* **Action item A**
Copy the Edith Campion biography starting at "New Zealand actor, writer and" and ending at "throughout the country.", renaming "shoemaking" to "footwear" wherever it occurs.
* **Action item B**
According to the Edith Campion biography, in what year did she travel to London to attend the Old Vic Theatre School?

____ Passage shown

New Zealand actor, writer and poet (1923–2007)

Edith Campion (born Beverley Georgette Hannah; 13 December 1923 – 16 September 2007) was a New Zealand actor, writer, and a co-founder of the New Zealand Players theatre company.

== Early life ==
Campion was the only child of George Alfred Hannah (1891—1931), the youngest child of Robert Hannah and his wife Jessie McLean Hannah (née Armstrong). Robert Hannah founded the R. Hannah and Co. shoemaking business, owning shoe factories and a chain of shops throughout the country.

Her father died when she was 8 and her mother 2 years later but her maternal grandmother did not die until 1944. Campion was educated at Queen Margaret College and Nga Tawa Diocesan School as well as receiving a private education from governesses. In 1942 she attended Victoria University of Wellington. In 1945 Campion married Richard. She then travelled with him to London in 1948 to attend the Old Vic Theatre School, training as an actor.

________
____ Entries shown

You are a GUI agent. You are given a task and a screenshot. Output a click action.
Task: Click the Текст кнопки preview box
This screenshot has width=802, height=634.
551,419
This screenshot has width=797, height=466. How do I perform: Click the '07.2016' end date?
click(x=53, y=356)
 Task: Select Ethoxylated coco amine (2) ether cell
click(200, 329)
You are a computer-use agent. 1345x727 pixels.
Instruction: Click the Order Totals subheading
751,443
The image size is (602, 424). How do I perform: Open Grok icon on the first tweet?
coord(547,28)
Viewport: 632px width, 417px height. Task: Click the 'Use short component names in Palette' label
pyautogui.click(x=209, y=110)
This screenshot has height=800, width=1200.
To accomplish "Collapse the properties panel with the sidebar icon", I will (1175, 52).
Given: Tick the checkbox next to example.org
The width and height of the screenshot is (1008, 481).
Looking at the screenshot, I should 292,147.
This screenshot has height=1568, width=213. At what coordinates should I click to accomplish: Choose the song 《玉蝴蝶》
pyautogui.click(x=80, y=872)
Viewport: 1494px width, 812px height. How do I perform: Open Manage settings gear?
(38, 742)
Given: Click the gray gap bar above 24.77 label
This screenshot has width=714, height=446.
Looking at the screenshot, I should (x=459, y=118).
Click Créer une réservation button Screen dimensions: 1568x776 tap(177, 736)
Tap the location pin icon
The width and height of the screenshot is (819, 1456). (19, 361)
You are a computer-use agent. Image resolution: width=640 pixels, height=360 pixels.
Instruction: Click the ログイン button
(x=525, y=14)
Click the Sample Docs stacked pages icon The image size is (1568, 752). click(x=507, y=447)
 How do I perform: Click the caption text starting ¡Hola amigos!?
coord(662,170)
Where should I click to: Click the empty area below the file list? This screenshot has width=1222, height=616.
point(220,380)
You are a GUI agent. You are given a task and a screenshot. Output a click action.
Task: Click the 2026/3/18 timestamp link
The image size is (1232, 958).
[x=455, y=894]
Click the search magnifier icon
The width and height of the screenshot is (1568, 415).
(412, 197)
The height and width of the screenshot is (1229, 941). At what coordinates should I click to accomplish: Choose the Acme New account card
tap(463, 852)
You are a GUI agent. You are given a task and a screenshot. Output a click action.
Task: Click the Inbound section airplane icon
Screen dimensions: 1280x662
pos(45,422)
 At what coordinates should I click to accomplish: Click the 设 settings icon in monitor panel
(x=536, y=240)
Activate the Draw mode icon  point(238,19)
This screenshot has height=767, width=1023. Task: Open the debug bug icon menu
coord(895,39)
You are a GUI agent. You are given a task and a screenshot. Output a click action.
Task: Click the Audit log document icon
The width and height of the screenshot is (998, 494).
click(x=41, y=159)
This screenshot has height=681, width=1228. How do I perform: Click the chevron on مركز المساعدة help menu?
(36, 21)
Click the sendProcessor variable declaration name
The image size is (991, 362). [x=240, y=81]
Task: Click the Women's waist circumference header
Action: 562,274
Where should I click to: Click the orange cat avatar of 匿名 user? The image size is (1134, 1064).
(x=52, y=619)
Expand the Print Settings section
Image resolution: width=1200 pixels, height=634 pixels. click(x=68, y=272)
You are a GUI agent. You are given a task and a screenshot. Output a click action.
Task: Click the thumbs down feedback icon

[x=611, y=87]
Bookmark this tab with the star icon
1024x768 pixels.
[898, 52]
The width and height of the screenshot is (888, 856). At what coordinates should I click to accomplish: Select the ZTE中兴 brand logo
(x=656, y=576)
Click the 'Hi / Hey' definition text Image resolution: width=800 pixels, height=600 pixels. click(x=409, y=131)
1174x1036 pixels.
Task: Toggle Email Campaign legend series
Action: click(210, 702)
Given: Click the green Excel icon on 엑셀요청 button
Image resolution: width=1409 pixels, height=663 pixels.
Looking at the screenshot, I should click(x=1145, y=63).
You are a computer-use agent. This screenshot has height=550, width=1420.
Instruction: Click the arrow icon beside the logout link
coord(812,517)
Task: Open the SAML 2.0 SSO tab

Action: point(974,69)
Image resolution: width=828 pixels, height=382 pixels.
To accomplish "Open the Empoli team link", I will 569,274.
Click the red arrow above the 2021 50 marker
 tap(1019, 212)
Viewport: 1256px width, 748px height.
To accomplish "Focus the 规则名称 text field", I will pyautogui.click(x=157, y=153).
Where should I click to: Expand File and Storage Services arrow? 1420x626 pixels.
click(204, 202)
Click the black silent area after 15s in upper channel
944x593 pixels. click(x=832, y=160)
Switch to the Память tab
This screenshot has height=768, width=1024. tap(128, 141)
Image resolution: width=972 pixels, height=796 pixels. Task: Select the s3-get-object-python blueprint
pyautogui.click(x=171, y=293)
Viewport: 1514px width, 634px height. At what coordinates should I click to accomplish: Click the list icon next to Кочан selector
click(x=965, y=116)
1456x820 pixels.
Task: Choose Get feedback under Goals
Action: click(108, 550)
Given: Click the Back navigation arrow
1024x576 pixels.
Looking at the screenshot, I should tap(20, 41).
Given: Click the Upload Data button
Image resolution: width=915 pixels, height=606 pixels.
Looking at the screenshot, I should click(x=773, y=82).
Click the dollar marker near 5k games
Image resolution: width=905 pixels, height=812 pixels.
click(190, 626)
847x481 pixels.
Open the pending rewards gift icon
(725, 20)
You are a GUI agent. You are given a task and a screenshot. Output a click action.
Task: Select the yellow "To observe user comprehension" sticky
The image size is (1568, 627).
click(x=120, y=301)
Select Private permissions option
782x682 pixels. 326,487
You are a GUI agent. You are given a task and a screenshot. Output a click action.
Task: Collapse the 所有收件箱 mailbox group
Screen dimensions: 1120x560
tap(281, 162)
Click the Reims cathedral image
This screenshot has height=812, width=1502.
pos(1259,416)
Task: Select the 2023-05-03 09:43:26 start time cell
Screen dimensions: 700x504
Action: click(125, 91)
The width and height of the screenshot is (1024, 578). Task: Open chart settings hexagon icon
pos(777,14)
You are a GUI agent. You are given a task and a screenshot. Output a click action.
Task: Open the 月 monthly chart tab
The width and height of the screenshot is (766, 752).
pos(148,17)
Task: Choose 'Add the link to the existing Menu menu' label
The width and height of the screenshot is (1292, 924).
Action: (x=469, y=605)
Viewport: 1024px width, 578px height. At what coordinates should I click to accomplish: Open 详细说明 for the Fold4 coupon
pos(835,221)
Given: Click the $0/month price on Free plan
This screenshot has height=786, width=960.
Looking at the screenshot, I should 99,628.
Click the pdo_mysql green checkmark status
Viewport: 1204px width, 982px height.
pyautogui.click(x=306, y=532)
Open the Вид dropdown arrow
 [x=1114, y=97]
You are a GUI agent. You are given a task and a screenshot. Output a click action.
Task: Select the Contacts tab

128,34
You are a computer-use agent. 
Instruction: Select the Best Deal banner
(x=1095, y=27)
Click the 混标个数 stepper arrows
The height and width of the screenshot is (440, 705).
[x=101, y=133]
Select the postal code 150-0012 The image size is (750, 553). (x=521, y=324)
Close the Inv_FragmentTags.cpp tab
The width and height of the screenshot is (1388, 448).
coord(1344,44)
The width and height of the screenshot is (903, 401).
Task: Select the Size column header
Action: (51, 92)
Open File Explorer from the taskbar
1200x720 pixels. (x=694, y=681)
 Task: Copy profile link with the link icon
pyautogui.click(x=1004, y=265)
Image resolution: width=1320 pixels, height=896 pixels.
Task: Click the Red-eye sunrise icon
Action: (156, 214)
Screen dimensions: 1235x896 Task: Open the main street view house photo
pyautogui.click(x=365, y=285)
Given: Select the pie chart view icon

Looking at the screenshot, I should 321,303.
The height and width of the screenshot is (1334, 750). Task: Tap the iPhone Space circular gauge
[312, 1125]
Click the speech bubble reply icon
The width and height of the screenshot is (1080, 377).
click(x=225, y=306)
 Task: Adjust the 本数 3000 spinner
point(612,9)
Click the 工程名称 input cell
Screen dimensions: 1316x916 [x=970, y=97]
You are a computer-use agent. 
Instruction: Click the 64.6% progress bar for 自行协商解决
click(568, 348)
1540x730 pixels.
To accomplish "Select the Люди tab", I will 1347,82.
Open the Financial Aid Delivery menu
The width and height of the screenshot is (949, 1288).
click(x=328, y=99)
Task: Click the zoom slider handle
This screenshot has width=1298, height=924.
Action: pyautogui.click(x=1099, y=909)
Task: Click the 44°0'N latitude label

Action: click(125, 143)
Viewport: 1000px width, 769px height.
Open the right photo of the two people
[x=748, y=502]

________

* **Written response A**
New Zealand actor, writer and poet (1923–2007)

Edith Campion (born Beverley Georgette Hannah; 13 December 1923 – 16 September 2007) was a New Zealand actor, writer, and a co-founder of the New Zealand Players theatre company.

== Early life ==
Campion was the only child of George Alfred Hannah (1891—1931), the youngest child of Robert Hannah and his wife Jessie McLean Hannah (née Armstrong). Robert Hannah founded the R. Hannah and Co. footwear business, owning shoe factories and a chain of shops throughout the country.

* **Written response B**
1948